CRA spends $73,128 to research envelope colours

The CRA spent $73,128 on focus group research to find out if changing the colour of their tax notice envelopes would encourage more individuals to open them.

Sam Edwards High Level Alberta

The Canadian Revenue Agency spent $73,128 on focus group research to find out if changing the colour of their tax notice envelopes would encourage more individuals to open them, according to Blacklock’s Reporter.

The CRA currently  processes 27 million tax returns every year. Focus groups were conducted in Toronto, Vancouver, Montreal and Calgary by researchers. Participants were asked if they thought it would be useful to change the colour of the envelopes.

Sage Research Corporation said, “Letters sent by the CRA to individuals and businesses typically come in a brown envelope.”

“Participants were asked why a person or business receiving a letter from the CRA might not open it. The primary reason mentioned for not opening the letter was avoidance of suspected stressful content.”

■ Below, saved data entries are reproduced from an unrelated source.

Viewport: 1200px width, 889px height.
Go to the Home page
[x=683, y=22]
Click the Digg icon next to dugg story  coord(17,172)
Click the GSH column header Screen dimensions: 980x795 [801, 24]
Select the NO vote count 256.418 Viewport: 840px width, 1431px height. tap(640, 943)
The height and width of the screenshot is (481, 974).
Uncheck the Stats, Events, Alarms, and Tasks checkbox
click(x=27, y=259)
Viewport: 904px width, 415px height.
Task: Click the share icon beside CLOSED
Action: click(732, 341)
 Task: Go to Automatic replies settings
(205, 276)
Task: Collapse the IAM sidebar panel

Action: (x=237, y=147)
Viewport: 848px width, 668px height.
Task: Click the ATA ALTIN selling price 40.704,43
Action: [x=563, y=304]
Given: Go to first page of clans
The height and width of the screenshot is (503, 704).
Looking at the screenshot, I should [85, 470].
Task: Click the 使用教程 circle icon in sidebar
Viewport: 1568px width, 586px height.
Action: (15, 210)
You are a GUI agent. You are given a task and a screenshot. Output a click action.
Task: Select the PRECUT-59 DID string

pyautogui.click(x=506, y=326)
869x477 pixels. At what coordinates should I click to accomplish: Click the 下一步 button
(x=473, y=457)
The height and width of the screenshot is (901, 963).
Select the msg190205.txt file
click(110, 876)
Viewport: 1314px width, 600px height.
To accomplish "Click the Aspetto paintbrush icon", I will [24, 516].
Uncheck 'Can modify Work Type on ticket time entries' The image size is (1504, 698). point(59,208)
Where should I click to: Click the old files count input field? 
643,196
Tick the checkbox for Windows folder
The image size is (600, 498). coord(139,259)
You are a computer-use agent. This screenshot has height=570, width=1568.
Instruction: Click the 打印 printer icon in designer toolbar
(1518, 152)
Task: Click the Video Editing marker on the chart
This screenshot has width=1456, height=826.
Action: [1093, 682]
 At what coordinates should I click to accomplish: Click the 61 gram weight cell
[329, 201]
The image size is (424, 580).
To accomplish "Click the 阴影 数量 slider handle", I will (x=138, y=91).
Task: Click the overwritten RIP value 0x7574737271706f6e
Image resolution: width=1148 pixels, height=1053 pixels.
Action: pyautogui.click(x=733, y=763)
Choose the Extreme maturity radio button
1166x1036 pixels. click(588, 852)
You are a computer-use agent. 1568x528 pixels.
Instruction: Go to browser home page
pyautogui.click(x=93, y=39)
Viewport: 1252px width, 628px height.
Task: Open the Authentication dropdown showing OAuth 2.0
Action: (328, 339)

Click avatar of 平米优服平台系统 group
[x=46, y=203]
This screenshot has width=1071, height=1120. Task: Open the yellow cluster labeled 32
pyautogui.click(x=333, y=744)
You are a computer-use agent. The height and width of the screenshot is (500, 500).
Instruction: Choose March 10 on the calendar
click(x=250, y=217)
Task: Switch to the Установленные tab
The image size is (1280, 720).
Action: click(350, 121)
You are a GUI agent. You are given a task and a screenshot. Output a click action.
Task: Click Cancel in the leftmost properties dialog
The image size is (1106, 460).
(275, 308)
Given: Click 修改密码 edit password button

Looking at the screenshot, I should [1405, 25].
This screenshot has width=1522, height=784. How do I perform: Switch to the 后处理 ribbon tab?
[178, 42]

The report, titled Enforcement Letter Qualitative Research also said, “One suggestion was to change to a more ‘friendly’ colour. Another suggestion was to use different colours for different types of communication, such that the colour by itself would convey some information about the content.”

“Some participants voiced objections to these suggestions,” pollsters wrote. “Changing the colour of the envelope would at best work only for a short while, until people learn to associate the new colour with the Canada Revenue Agency. Changing the colour of the envelope will not have an impact because the envelope will still identify the CRA as the sender.”

“Some participants said they did not think any change should be made to the envelope. Any envelope will identify the Canada Revenue Agency as the sender, the brown paper is recognizable, the paper stock looks inexpensive and appears to be made from recycled paper.”

Focus groups were also asked by the CRA, why taxpayers ignored letters from the agency. Common answers were that people were busy, they didn’t have the money to pay what they owed or they didn’t owe any taxes.

“The Agency has found its series of letters and notices sent to non-filers have different rates of compliance and would like to get a better understanding of why,” Sage Research wrote.

Focus group members suggested that demand letters and tax notices be more helpful with their information.

Some of the suggested tax notices were: “The longer you wait to file, the worse your penalties and interest can get. We can help you get back on track” as well as “Be on the right side of the law and avoid paying penalties and interest. When you file your return and pay your taxes on time, you contribute to your community.”